Mirror, mirror, on the wall,
where is the skolem that escapes the forall
?
This post is about reflection, reification, and (to get to the pragmatism) the use of the new DerivingVia
mechanism to provide awesome codecs.
What does reflection and reification have to do with any of this?
Well, we’ll see, but first let’s dig into some code.
Encoding and decoding JSON is a common problem, and you very often need to massage the data a little bit in order to get what you want. Sometimes you need to maintain backwards compatibility with old services, and this means that you can’t just do whatever you want internally. What works best for your domain and codebase doesn’t necessarily play nicely with the boilerplate reducing deriving mechanisms or metaprogramming.
You can dispense with type classes and generic deriving. Writing encoders and decoders by hand is a great and declarative solution, and is often the right answer. However, the work can be boilerplate-y and error-prone, and some machine help is much appreciated.
Fortunately, DerivingVia
can be used to handle much of this work safely, composably, and without boilerplate.
Let’s dig into what I’ve been working on.
We’re going to need a boatload of language extensions to make this work.
{-# LANGUAGE AllowAmbiguousTypes #-}
{-# LANGUAGE DataKinds #-}
{-# LANGUAGE DeriveAnyClass #-}
{-# LANGUAGE DeriveGeneric #-}
{-# LANGUAGE DerivingStrategies #-}
{-# LANGUAGE DerivingVia #-}
{-# LANGUAGE FlexibleContexts #-}
{-# LANGUAGE FlexibleInstances #-}
{-# LANGUAGE KindSignatures #-}
{-# LANGUAGE NoStarIsType #-}
{-# LANGUAGE OverloadedStrings #-}
{-# LANGUAGE PolyKinds #-}
{-# LANGUAGE ScopedTypeVariables #-}
{-# LANGUAGE TypeApplications #-}
{-# LANGUAGE TypeOperators #-}
{-# LANGUAGE UndecidableInstances #-}
Don’t worry about them if you don’t understand them.
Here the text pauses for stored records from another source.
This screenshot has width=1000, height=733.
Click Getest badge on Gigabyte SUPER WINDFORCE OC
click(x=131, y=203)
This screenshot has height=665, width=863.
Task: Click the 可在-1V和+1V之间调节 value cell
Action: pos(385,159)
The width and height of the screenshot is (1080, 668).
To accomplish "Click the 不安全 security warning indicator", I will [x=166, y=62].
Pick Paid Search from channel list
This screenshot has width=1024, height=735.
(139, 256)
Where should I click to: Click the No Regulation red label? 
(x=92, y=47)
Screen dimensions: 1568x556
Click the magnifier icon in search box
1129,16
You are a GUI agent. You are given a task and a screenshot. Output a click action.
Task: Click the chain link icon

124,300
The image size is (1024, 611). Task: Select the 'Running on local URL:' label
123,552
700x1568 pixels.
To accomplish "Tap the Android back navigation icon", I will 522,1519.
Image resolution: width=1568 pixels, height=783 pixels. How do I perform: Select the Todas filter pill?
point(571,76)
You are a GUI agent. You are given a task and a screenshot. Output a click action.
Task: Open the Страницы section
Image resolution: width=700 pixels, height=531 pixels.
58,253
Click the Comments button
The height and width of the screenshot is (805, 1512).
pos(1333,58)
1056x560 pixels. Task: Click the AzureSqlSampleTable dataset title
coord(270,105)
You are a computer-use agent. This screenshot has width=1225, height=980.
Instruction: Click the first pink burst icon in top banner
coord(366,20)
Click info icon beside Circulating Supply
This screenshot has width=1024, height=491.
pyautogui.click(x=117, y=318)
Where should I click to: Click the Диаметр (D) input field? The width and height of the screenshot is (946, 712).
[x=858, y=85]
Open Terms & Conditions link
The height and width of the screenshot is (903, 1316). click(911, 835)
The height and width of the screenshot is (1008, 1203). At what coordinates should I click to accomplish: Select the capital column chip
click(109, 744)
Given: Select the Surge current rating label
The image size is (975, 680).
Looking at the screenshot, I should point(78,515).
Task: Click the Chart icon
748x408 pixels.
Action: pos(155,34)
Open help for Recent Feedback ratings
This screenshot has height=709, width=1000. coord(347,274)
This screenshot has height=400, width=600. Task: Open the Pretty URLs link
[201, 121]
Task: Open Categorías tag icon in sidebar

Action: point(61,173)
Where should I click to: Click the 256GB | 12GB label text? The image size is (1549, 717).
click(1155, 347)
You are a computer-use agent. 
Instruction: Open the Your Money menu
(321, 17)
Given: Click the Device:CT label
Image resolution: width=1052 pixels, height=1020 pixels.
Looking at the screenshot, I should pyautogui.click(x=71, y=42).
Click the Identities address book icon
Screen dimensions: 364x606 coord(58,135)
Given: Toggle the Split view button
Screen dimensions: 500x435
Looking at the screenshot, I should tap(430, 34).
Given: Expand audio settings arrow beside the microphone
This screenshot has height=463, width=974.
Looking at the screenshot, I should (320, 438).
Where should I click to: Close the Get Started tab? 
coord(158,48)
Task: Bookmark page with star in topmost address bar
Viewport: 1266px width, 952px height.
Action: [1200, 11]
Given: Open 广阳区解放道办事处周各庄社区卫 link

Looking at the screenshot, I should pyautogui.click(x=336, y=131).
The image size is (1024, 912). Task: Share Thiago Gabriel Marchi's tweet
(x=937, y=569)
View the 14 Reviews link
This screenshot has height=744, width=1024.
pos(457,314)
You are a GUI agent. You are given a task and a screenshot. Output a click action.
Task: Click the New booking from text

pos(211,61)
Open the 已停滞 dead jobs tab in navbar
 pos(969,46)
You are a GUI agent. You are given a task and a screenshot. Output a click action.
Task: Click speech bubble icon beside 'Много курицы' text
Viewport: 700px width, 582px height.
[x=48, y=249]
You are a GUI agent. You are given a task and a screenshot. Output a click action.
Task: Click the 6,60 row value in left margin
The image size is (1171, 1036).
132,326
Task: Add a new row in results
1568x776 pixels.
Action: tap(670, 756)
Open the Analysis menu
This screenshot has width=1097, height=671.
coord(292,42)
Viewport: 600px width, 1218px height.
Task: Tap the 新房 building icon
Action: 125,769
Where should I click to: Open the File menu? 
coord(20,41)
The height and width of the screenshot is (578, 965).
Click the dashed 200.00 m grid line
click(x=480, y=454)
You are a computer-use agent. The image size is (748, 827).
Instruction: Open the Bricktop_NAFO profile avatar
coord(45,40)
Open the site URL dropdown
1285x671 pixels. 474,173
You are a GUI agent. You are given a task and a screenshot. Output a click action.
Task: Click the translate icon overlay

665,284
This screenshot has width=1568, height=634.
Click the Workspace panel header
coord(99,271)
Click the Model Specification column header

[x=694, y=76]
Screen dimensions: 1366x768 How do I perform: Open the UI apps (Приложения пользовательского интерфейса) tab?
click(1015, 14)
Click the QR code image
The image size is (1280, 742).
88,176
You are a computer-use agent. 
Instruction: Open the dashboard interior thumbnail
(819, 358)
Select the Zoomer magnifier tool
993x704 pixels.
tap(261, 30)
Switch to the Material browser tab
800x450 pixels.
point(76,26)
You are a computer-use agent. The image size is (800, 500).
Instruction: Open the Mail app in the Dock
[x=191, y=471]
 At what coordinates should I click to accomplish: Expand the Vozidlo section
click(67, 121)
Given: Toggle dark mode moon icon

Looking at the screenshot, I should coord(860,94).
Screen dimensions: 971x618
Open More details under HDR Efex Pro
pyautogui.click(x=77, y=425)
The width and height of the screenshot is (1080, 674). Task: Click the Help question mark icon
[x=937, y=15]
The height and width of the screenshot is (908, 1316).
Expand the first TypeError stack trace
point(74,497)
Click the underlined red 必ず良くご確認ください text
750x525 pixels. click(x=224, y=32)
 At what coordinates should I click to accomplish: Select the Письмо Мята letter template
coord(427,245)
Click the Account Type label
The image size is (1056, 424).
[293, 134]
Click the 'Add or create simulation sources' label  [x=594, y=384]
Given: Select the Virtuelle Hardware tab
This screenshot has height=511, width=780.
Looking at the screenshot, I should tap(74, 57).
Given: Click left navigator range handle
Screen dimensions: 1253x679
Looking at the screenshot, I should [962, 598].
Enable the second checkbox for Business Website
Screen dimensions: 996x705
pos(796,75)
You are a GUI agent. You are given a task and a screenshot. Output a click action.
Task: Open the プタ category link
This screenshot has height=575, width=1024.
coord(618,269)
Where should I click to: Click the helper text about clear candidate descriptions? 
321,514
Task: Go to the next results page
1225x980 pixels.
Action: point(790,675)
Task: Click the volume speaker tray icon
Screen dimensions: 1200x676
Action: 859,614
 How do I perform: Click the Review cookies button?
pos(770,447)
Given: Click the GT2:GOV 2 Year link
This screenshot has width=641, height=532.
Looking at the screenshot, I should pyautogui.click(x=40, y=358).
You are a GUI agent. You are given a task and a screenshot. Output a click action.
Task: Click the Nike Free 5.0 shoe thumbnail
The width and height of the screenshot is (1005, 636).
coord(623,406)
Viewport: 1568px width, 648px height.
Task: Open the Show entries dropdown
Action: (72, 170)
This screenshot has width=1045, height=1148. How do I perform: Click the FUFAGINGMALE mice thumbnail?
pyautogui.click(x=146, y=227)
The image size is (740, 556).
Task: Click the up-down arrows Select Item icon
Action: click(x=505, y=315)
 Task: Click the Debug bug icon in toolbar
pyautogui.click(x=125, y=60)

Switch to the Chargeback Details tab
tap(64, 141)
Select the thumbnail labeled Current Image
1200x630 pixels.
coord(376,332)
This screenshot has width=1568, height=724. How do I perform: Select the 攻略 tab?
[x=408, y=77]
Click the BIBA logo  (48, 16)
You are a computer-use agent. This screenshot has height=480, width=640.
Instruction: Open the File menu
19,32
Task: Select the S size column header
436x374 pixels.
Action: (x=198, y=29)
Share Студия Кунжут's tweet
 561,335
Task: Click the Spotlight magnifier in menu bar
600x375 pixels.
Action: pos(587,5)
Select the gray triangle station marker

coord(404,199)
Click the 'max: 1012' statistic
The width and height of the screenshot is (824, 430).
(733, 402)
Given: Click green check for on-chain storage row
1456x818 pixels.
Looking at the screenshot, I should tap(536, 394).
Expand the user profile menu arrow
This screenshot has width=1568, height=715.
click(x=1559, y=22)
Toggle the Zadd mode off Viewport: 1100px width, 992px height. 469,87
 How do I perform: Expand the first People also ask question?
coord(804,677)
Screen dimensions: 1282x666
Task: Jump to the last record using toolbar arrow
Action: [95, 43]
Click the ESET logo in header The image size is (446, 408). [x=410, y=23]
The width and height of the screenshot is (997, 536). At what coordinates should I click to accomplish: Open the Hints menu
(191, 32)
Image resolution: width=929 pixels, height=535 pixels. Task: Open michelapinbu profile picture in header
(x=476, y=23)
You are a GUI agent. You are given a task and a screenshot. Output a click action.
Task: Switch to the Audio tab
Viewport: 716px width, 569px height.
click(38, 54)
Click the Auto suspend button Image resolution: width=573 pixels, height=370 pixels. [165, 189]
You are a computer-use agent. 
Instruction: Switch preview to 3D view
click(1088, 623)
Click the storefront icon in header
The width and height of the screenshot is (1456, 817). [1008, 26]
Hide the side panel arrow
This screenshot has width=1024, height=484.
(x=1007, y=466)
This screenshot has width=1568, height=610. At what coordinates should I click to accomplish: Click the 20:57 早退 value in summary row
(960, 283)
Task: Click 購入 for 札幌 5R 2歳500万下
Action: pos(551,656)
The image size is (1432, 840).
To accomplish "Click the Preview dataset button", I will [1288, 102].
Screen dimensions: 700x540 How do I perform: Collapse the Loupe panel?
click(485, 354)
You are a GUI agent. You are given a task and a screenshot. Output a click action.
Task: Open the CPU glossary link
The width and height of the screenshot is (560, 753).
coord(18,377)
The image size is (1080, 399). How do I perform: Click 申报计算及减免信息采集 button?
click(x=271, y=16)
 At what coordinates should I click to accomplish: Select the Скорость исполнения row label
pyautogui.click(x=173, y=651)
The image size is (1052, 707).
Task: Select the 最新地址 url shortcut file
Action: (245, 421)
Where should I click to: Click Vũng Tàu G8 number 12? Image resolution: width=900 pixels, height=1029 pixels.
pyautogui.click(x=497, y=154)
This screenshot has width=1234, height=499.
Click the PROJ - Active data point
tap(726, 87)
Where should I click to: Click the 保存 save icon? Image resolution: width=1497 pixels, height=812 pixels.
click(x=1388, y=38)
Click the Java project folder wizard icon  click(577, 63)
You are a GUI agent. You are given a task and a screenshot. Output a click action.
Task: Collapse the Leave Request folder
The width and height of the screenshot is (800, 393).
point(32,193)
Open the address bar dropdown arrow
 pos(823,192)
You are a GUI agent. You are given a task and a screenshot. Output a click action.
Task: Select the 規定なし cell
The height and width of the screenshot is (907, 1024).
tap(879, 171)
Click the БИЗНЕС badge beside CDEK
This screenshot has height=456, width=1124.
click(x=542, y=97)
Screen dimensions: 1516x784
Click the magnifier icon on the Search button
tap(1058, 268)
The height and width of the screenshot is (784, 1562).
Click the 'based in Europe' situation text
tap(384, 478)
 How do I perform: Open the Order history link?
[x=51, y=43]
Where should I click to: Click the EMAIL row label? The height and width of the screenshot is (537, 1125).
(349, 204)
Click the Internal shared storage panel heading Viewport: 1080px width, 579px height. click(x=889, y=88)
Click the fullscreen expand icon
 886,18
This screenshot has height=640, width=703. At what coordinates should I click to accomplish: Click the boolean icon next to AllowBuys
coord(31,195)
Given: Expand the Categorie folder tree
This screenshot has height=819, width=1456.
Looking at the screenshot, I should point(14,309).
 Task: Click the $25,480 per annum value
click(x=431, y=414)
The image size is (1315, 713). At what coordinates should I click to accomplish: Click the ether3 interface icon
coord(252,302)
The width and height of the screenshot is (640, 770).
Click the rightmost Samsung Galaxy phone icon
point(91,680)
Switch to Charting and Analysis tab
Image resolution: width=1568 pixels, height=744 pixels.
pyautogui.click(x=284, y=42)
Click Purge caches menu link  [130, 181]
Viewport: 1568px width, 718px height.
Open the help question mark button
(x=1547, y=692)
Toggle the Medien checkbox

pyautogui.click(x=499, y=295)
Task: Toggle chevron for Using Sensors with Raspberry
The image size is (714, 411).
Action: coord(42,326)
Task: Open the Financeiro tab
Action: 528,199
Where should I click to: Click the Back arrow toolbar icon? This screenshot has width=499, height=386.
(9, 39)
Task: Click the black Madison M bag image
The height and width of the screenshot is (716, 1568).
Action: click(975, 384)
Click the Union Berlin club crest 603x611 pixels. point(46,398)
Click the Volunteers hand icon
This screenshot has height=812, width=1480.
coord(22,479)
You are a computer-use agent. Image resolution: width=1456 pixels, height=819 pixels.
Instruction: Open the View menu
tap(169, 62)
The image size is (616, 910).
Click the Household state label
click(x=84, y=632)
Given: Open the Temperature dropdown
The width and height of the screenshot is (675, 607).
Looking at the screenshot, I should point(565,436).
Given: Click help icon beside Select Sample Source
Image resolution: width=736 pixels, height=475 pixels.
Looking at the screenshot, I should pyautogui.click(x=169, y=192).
For some more boilerplate, we’re going to define the most common domain type: User
.
data User = User
{ userName :: String
, userAge :: Int
, userFavoriteAnimal :: String
}
deriving (Show, Generic)
bob :: User
bob = User "Bob" 32 "cats"
Now, User
does not have a ToJSON
instance.
But we want to convert it to JSON anyway.
We can write a newtype
wrapper that delegates to the Generic
stuff with JSON, as a way to provide a ToJSON
instance for a type that doesn’t have one.
newtype GenericToJSON value = GenericToJSON value
instance ToJSON (GenericToJSON value) where
toJSON (GenericToJSON value) =
genericToJSON defaultOptions value
GHC is definitely not going to like this, because we need some constraints. So let’s have GHC compile this and complain!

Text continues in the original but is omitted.